What is a statute-barred debt?
If a debt is barred under statute, it means that the creditor has run out of time to use certain types of action to try and make you pay the debt.
Statute barred does not mean the debt no longer exists. The creditor or a debt collection agency may still try to recover money from you. The debt may still be on your credit reference file.
What is the limitation period?
The Limitation Act 1980 says how long a creditor has to take certain actions against you to recover a debt. This is called the limitation period. The limitation period only applies to some types of recovery action. Limitation periods vary depending on the type of debt.
When can I use the Limitation Act?
This depends upon the type of debt you have. We cover the main types of debt here.
When does the limitation period start?
The limitation period starts to run from the ‘cause of action’. This varies in different types of debt. In this summary, we look at the cause of action for the main types of debt.
The limitation period may be reset and start again if you do certain things. For example, this might include sending a letter which says you owe the debt or making a payment. The rules on this are complicated. Get advice from us before you contact your creditors or if you think you may have already reset the limitation period.
Unsecured credit debts
Unsecured credit debts are things like credit cards, store cards and personal loans. These debts are often called simple contract debts.
- The limitation period for simple contract debts is six years.

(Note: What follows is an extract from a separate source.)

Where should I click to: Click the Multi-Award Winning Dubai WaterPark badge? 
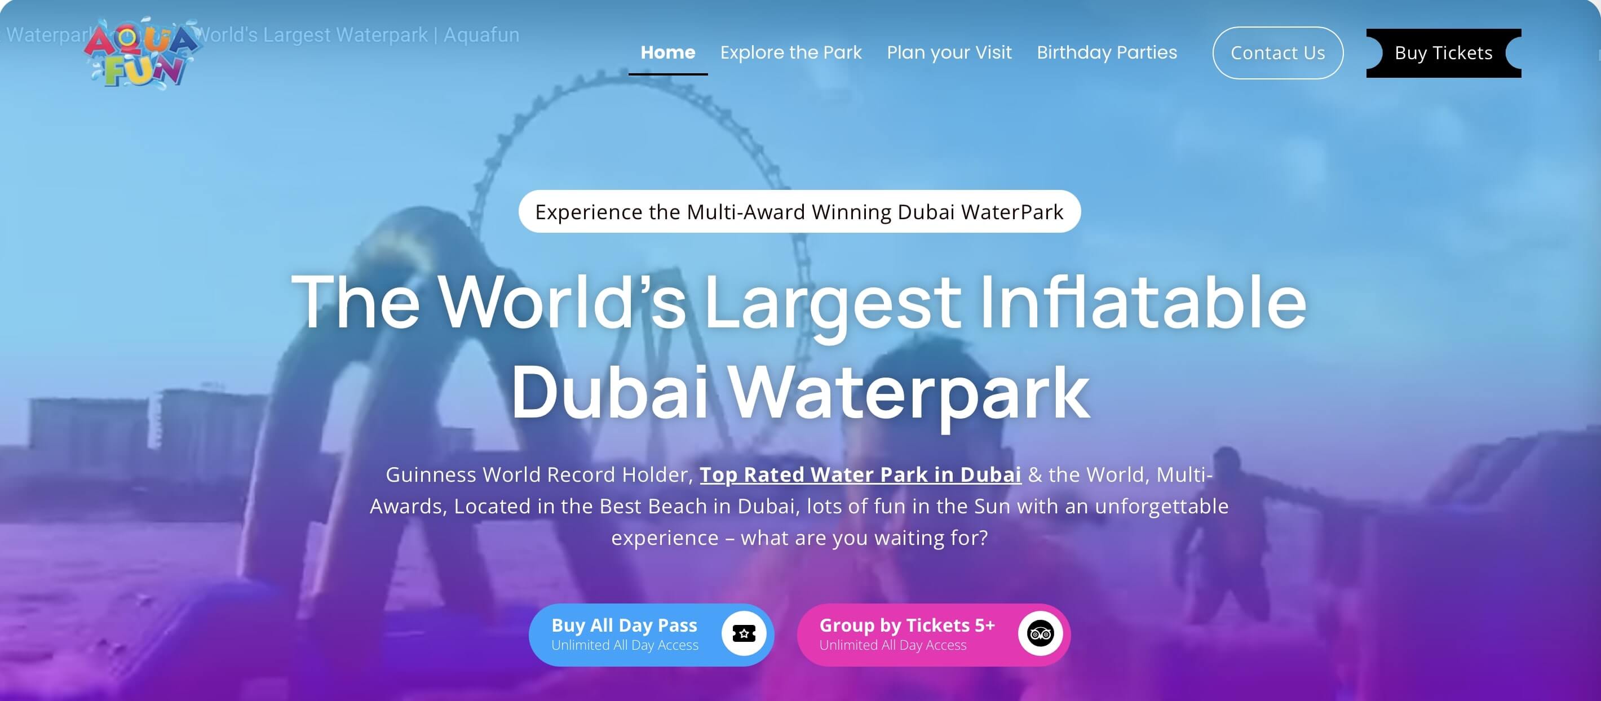[799, 211]
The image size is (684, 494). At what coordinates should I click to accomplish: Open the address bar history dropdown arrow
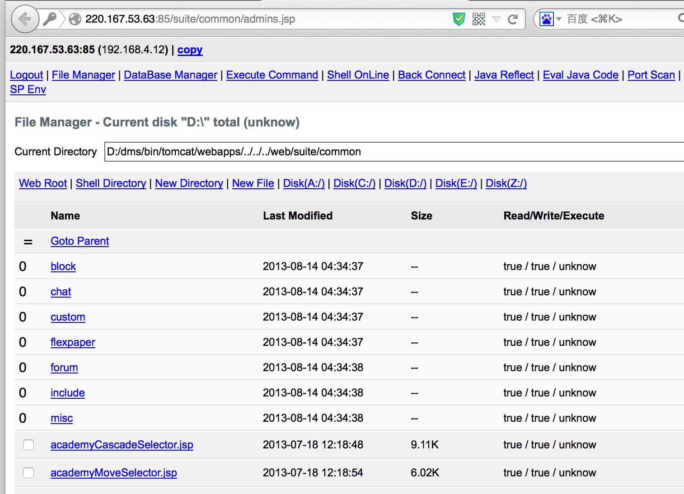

- The cause of action (when the limitation period starts) is usually when your agreement says the creditor can take court action against you.
Council tax
The limitation period for getting a liability order to collect council tax is six years. The cause of action is when the council first sent a bill to you.
Mortgage shortfalls
A mortgage shortfall can happen if your home is repossessed, and the sale did not raise enough money to pay what you owe on the mortgage.
The limitation period for mortgage shortfalls is twelve years for capital owed, and six years for the interest part of the shortfall.

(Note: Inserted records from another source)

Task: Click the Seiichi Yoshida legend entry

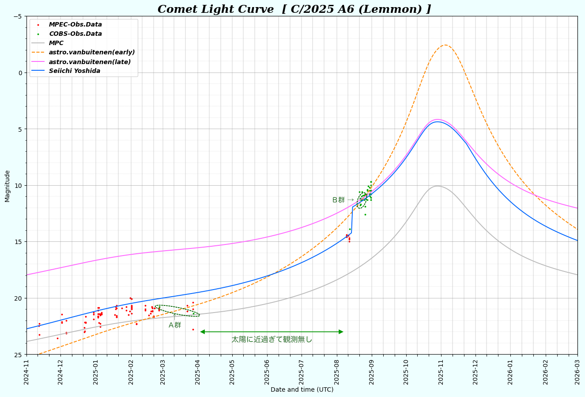Action: click(x=74, y=71)
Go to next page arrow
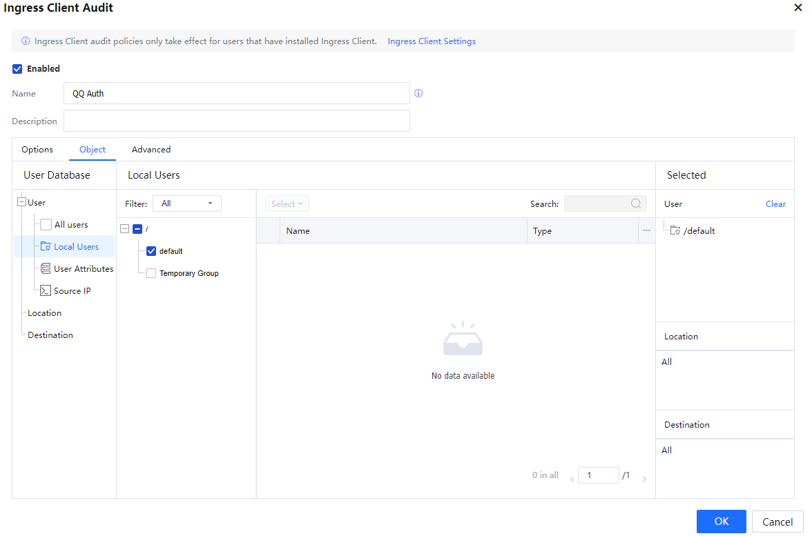 click(644, 479)
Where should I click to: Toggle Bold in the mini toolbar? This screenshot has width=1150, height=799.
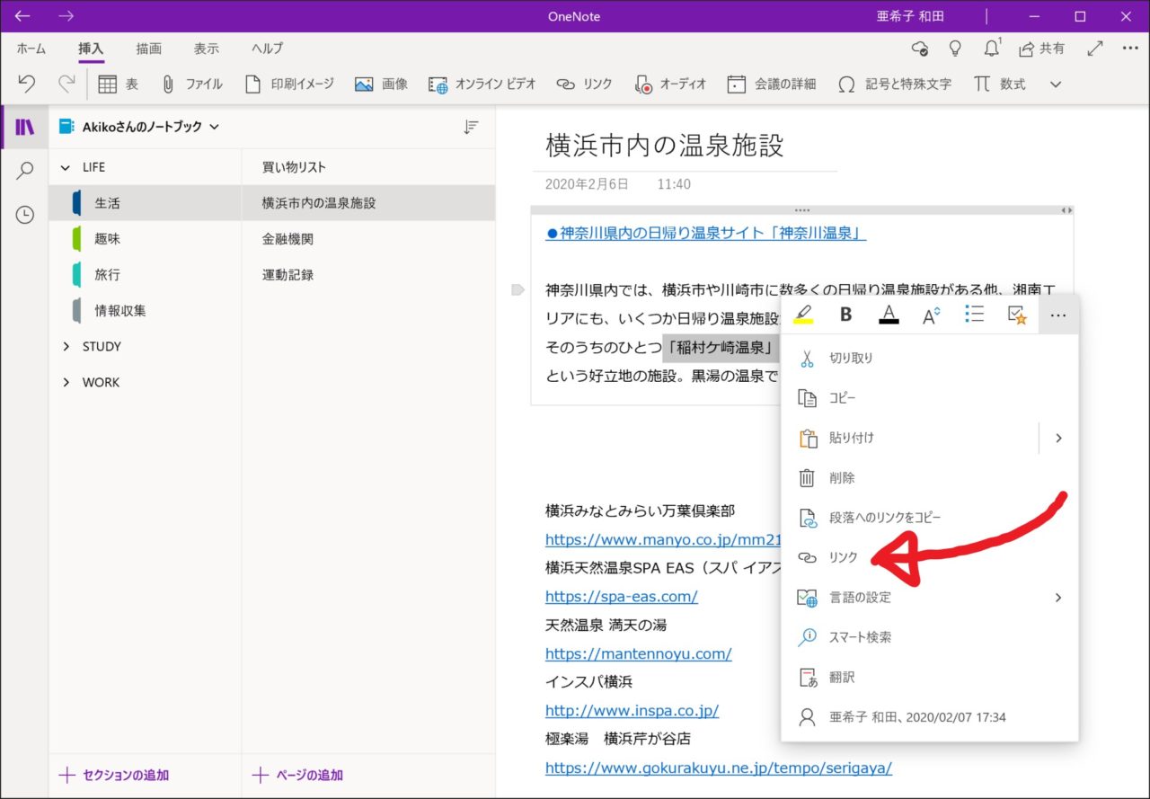coord(845,315)
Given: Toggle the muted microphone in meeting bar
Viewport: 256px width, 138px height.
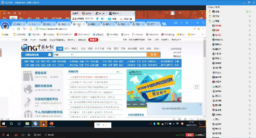Looking at the screenshot, I should tap(3, 135).
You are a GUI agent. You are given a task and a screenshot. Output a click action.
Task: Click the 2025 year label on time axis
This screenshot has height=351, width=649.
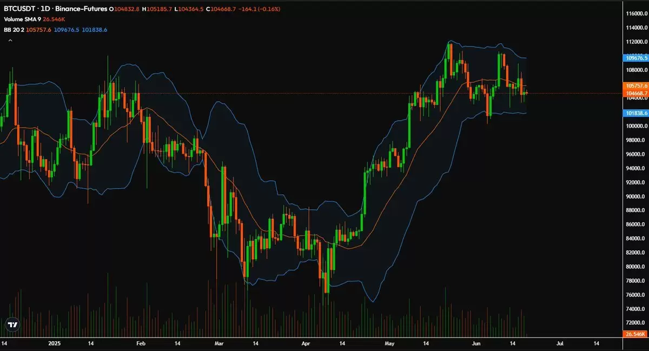(x=55, y=343)
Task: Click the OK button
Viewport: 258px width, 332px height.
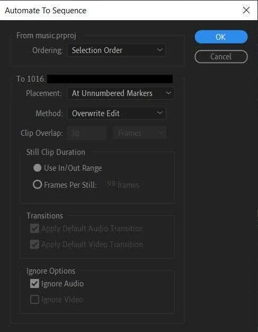Action: click(x=221, y=37)
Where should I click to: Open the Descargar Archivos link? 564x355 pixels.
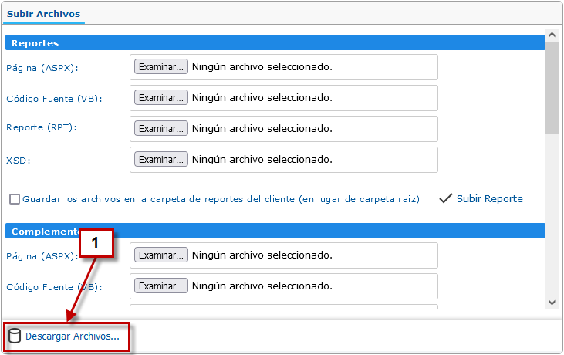pos(72,336)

The cause of action is usually after two or three missed mortgage payments.
Income tax and VAT
There is no time limit for recovery of tax, duty, or any related interest. National Insurance is not a tax and is subject to a six-year limitation period.
Benefit overpayments and social fund loans
The limitation period for benefit overpayments and social fund loans is six years. The cause of action for benefit overpayments is when a final decision is made on the overpayment. For social fund loans, the cause of action is when the loan is due for repayment.
Student loans
The limitation period for student loans is six years. The cause of action depends on if you took out your student loan before or after September 1998.
Child Support Agency (CSA) and the Child Maintenance Service (CMS)
If you owe money to the CSA or the CMS, the limitation rules can be complicated. Contact us for advice.
County court judgments
Once a creditor has a county court judgment (CCJ) for a debt, the Limitation Act does not put any time limits on how long they have to enforce that judgment. But if your CCJ is more than six years old, you may be able to argue that it would not be fair for enforcement to happen. The rules about this can be complicated, so get help.
Bankruptcy
If a creditor has a county court judgment (CCJ) against you, there is no limitation period to make you bankrupt. If there is no CCJ, there is a six-year limitation period.